Is it just me, or is the Cyborg not as down on humans as he seemed at first? He seems to be under the impression that humans are great at detective work when they can see the full picture. His core contention is that humans can consume information a lot more efficiently than they can produce it, and they are being arrogant by refusing to admit that.

The Sheriff, on the other hand, sees the Cyborg’s suggestion of a second layer of automation as irrelevant to the core problem. He ascertains the root cause of metadata gaps to be a process issue — metadata authoring takes more time than it should, so people give up on it. If reading the metadata takes more time than it should, the Sheriff contends, people will give up on that too. He sees the Cyborg showing bias toward the things that are easy for computers to understand rather than thinking through how humans actually use metadata.

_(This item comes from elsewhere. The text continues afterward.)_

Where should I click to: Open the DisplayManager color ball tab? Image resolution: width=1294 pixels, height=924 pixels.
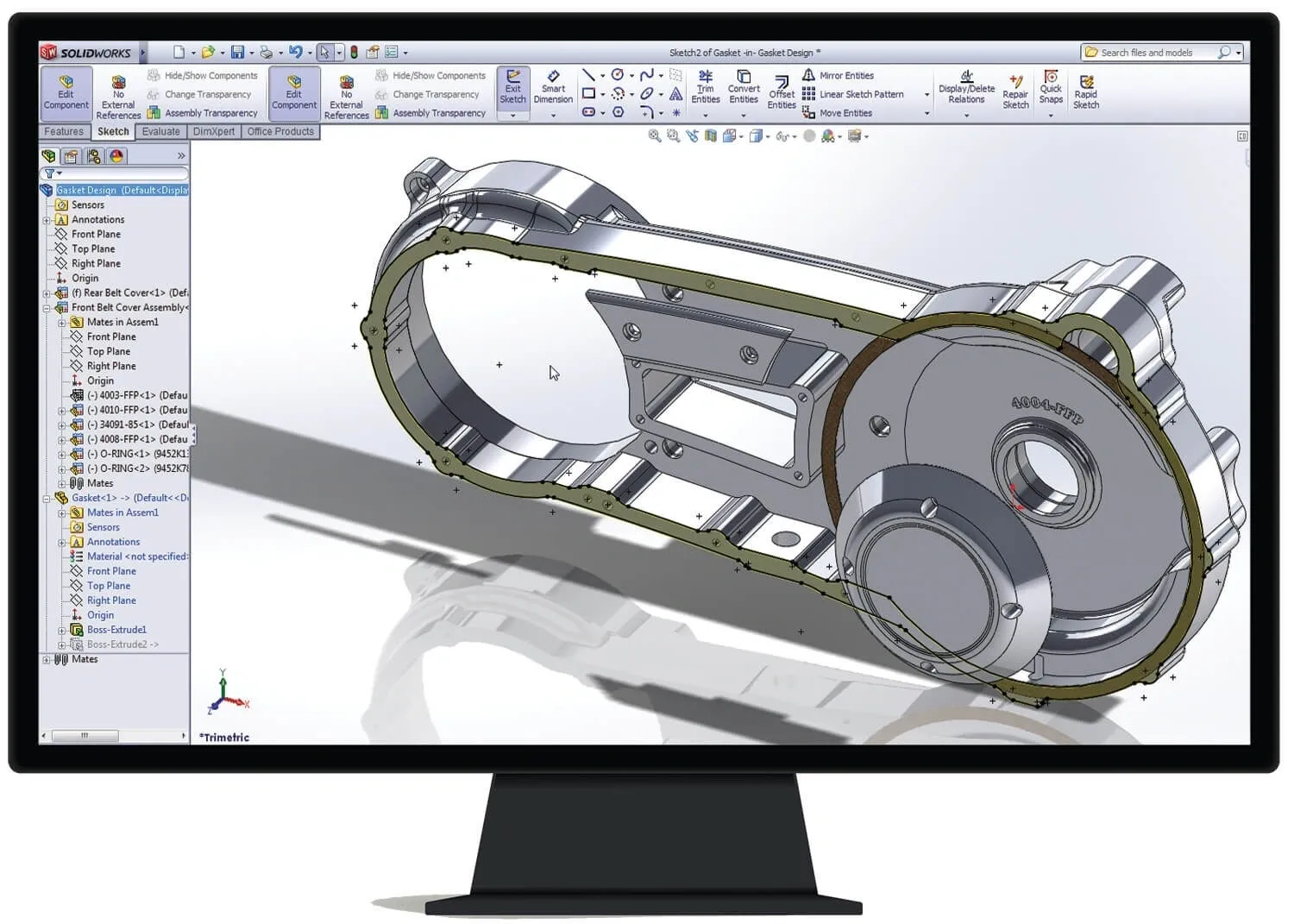click(x=116, y=156)
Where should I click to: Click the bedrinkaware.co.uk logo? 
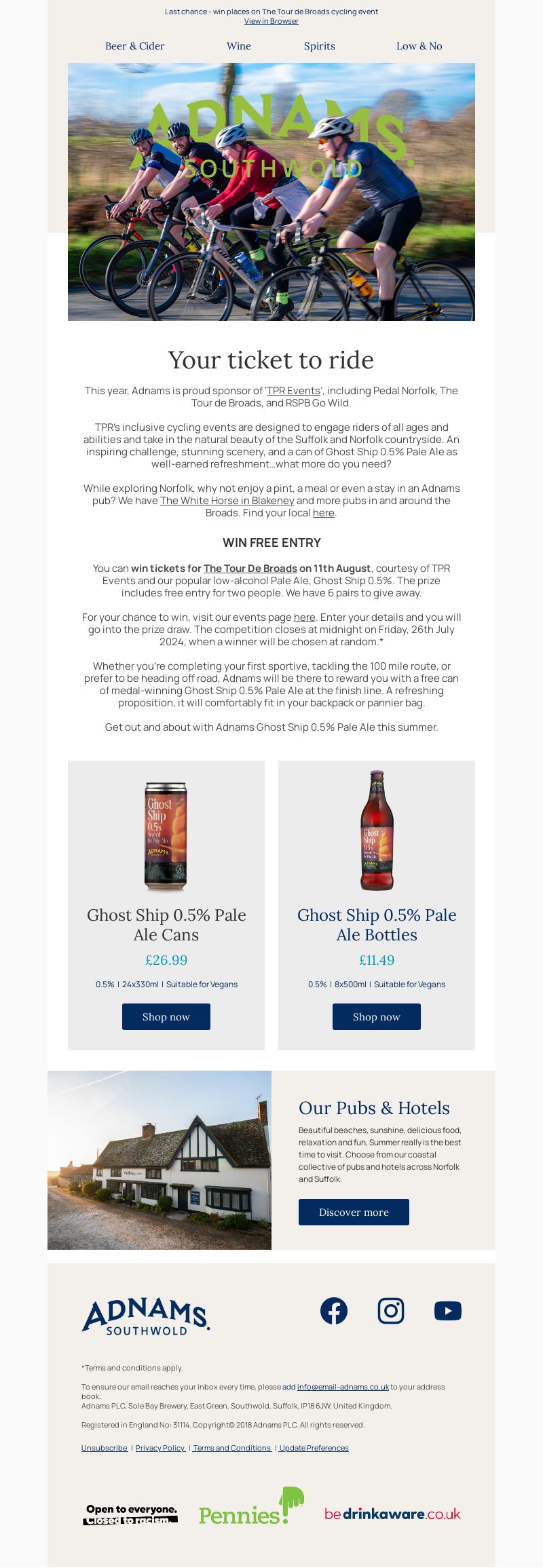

🤖 Cyborg: Difficulty is signal. If a data element is hard to investigate because it has a long and complex lineage, then consumers will shy away from such data. Likely, if the lineage display is well-designed, consumers will click on the permutation highest up the tree and use that version, reducing reliance on transformed fields. The data that resides further upstream will proliferate more, having lots of consumers and uses, while the data that resides further downstream will tend to be used in more specialized cases.

🤠 Sheriff: That assumes a perfect, jolly world in which there is no functional difference between consuming Data Element A and Data Element Z, but that is not the world we live in. Data Element A might be pristine, but it also might live in a system that simply cannot afford to go down, meaning it would be a bad idea to burden that system by using it as a source.

Data Element Z, on the other hand, might be twenty-six rungs down the ladder, but live in a database to which a connection has already been built, making it extremely easy for the engineering team to consume. Delivery and velocity are important at every company, you cannot assume a person’s motivation will always center around data quality.

🤖 Cyborg: Your concern is valid only in the short term. Over time, the effect of lineage tracking will be to make the System Zs of the world into System Ms, and then into System Es. Tracking means metrics and metrics mean goals and goals mean change.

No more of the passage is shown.